Reaching Patients At Risk for Diabetes

September 5, 2017

UH Clinical Update - September 2017

By Patricia Kellner, MD, Family Medicine

Patricia Kellner, MD

As an established family physician, I see patients with new diagnoses of diabetes (FBS above 125 or Hemoglobin A1C of 6.5 percent) and new diagnoses of pre-diabetes (FBS 100-124 or Hemoglobin A1C of 5.8-6.4 percent) on a weekly basis. As we all know, diabetes is one of the most serious illnesses we deal with, but it’s also one that we as doctors can’t do much to prevent. Talk only goes so far. Preventing diabetes requires lifestyle change. Changing eating habits and activity levels requires intensive behavioral counseling – and we generally don’t have the training or bandwidth to provide that service. Early in 2016, I read about a program run by the YWCA, the Diabetes Prevention Program, and decided to recommend it to my at-risk patients.

The Diabetes Prevention Program is an evidence-based, year-long program that works with people to develop a healthier lifestyle – and reduce their risk of developing diabetes by half. The program initially meets weekly for 90 minutes, then meets less frequently over the course of the next nine months. It works on proven principles of behavior change, including accountability, group support, finding motivation, development of skills, making small behavior changes, and celebrating successes through coaching. The YWCA runs these programs at a variety of places, including many of the YWCA’s in our region, but I discovered there wasn’t a specific time and location I could point my patients to. I knew that the more specific and local the recommendation is, the more likely the patient would be to act on it. I contacted the director of the Diabetes Prevention Program about this, and she said that if I could recruit enough patients, she would run a program in my medical building. I did that, and over the last 12 months about a dozen of my patients participated. My patients who participated have reported healthier eating, more consistent exercising, and thinking that they can sustain the changes they made – AND they are visibly lighter. Patients I’ve seen have in the last few months have said they “kind of” enjoyed the program and appreciated my referral. To my thinking “kind of liked” is not a bad comment from people making significant lifestyle changes that reduce their chance of getting diabetes!

Because of my patients’ success, I have advocated that University Hospitals Health System make this program widely available to our patients, and a proposal is being developed to do just that.

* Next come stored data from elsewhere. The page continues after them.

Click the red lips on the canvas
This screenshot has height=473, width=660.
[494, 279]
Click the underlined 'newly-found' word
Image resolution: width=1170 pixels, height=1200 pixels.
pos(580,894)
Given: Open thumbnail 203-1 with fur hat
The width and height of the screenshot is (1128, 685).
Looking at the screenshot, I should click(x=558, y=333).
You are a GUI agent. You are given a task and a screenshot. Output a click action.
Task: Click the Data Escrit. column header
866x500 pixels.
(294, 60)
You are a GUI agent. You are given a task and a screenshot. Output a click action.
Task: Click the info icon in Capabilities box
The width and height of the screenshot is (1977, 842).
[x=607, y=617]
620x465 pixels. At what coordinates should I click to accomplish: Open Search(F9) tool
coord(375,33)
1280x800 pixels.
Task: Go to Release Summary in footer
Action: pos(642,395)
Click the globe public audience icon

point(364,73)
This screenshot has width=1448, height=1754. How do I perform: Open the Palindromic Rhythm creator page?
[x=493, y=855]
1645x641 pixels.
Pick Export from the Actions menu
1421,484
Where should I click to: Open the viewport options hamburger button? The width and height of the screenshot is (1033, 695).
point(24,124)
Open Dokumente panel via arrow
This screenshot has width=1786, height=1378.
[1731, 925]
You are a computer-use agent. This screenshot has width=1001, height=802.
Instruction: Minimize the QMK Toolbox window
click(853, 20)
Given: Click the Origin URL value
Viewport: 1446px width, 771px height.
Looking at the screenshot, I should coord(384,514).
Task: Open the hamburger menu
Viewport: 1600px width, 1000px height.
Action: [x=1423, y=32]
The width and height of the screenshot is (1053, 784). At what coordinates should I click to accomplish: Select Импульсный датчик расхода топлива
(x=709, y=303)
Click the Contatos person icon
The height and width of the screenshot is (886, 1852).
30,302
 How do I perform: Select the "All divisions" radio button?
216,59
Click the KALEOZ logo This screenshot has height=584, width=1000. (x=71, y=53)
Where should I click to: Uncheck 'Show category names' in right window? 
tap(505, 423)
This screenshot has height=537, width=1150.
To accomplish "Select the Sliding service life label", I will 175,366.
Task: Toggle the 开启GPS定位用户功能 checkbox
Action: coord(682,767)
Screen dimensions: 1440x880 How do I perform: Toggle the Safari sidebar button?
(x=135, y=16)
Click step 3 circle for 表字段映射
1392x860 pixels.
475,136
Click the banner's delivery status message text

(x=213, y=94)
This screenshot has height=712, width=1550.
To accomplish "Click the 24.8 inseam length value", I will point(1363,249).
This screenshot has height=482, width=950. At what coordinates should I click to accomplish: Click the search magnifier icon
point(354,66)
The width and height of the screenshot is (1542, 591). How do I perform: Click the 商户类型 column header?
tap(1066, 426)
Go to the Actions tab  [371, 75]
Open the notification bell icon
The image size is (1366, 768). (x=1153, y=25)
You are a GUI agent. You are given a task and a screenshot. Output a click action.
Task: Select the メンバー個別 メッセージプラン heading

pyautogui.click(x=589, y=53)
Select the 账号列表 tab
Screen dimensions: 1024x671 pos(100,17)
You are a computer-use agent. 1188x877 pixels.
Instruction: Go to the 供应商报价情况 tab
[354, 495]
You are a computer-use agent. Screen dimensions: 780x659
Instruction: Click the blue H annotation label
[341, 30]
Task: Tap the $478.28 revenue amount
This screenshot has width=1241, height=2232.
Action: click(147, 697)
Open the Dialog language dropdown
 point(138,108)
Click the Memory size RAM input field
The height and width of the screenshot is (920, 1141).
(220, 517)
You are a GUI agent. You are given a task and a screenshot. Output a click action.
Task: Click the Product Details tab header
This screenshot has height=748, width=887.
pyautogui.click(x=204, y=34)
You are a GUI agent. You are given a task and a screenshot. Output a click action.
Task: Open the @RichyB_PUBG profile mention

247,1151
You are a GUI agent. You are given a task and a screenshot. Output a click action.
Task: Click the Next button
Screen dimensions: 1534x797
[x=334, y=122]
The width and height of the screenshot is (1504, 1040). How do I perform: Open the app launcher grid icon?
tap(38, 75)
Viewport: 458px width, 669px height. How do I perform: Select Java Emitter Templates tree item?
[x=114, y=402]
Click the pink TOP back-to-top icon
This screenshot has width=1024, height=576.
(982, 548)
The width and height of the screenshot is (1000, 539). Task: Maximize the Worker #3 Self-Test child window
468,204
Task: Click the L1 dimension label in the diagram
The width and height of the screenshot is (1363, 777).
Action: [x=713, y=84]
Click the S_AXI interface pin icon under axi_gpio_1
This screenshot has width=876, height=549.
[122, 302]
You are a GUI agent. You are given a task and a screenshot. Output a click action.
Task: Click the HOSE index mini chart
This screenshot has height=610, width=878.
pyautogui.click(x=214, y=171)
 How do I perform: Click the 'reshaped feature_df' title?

For patients who need a program now, recruiting patients for the Y’s Diabetes prevention Program is simple. The Y supplies brochures and short application forms that can be faxed to them. I keep both in my exam rooms. I’ve found many at-risk patients are interested. The charge this past year for the entire program was $175 (some financial aid is available for qualifying individuals), and starting in 2018, Medicare will cover the program.